Exercise instructions :: Quote exactly, and only, the lines of the material below from the line with "Given: Open the News menu item" through the line with "The width and".

*** Dataset records Section Begins ***

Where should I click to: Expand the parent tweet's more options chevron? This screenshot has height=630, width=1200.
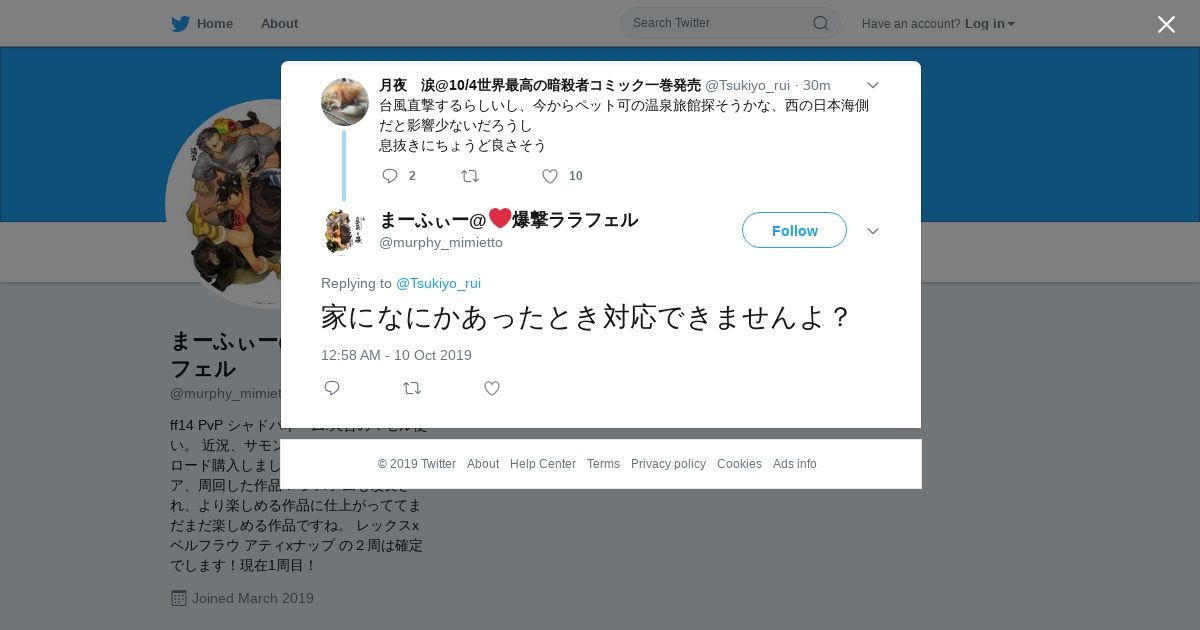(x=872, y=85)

*** Dataset records Section Ends ***
*** Dataset records Section Begins ***

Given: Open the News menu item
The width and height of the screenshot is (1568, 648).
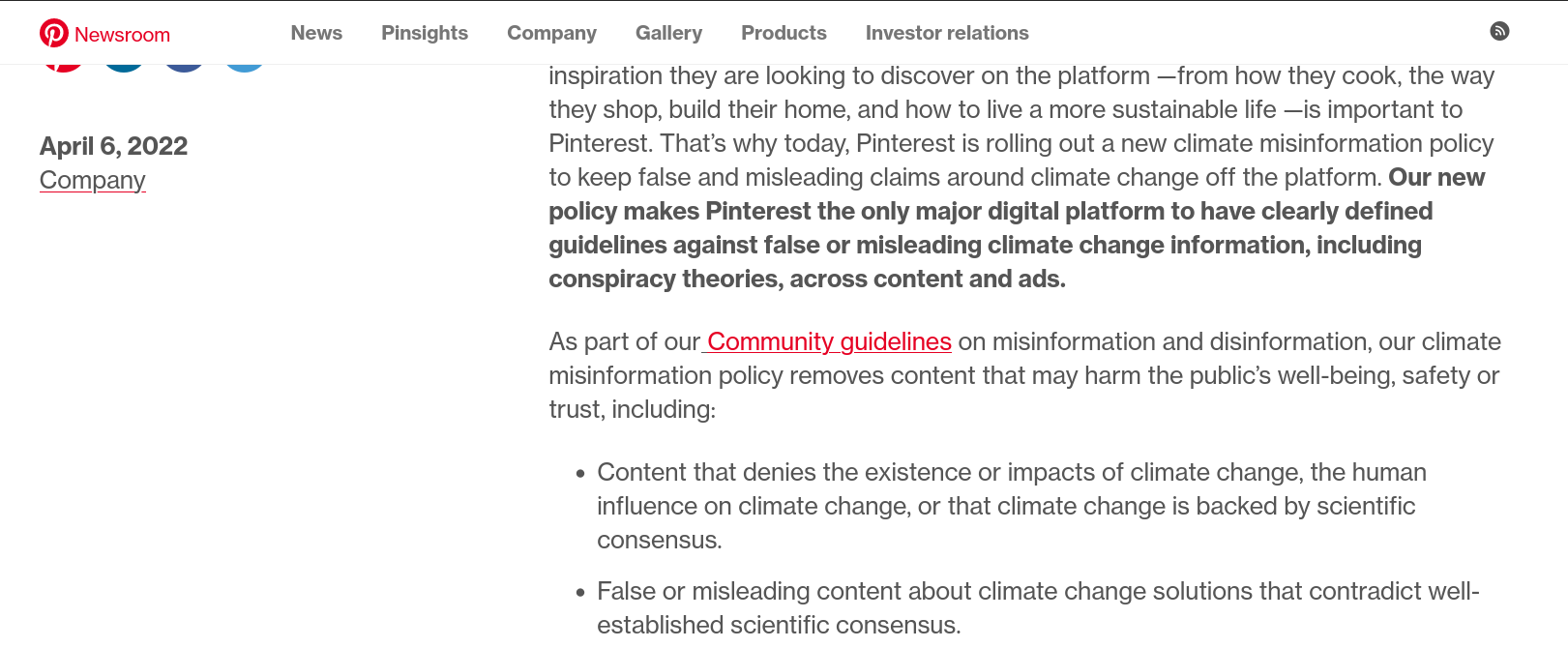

*** Dataset records Section Ends ***
*** Dataset records Section Begins ***

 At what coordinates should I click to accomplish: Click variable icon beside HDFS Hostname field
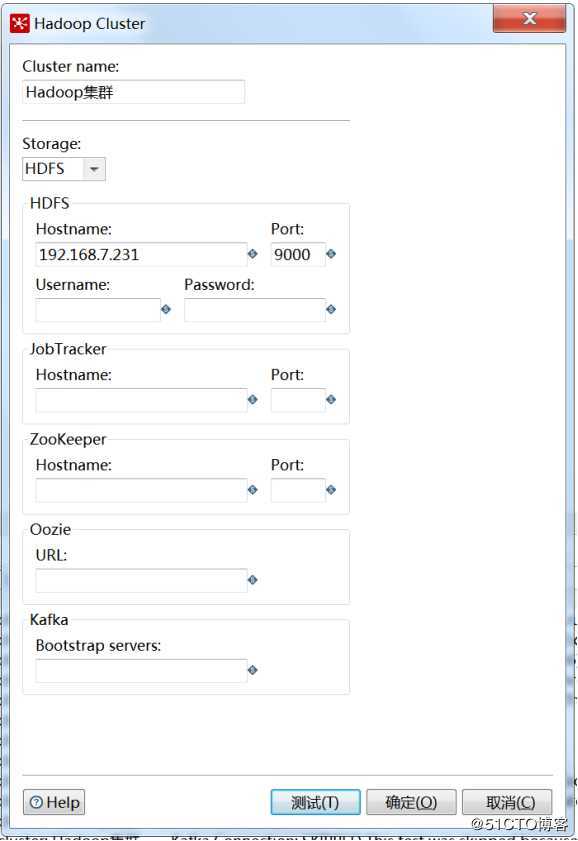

*** Dataset records Section Ends ***

Expected answer ::
Given: Open the News menu item
The width and height of the screenshot is (1568, 648).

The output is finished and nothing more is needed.